====== MATERIALS PROVIDED

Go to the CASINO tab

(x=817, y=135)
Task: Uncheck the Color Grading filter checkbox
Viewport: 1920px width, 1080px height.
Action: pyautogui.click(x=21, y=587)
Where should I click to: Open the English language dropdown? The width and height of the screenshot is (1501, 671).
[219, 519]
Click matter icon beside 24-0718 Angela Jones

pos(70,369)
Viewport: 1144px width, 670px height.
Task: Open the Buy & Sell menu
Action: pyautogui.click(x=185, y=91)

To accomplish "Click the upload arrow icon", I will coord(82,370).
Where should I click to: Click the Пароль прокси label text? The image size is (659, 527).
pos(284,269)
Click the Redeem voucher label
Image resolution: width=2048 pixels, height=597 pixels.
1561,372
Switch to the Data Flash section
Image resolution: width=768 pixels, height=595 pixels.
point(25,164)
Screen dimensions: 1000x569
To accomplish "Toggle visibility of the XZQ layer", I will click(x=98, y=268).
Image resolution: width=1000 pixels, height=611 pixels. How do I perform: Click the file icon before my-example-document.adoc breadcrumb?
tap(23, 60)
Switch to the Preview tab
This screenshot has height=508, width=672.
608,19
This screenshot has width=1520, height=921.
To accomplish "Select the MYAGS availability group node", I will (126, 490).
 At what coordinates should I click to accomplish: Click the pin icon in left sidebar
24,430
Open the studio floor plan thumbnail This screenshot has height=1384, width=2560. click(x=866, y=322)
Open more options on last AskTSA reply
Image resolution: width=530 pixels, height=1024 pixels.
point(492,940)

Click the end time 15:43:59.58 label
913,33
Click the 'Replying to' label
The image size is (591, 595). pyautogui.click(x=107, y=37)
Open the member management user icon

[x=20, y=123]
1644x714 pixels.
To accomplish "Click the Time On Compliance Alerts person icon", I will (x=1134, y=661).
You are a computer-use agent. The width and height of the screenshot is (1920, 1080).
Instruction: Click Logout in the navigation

============

Rewrite the lines from the start of the items through the line containing "Action: pyautogui.click(x=21, y=587)", inclusive, as a numbered list, omitting any blank lines.

1. Go to the CASINO tab
2. (x=817, y=135)
3. Task: Uncheck the Color Grading filter checkbox
4. Viewport: 1920px width, 1080px height.
5. Action: pyautogui.click(x=21, y=587)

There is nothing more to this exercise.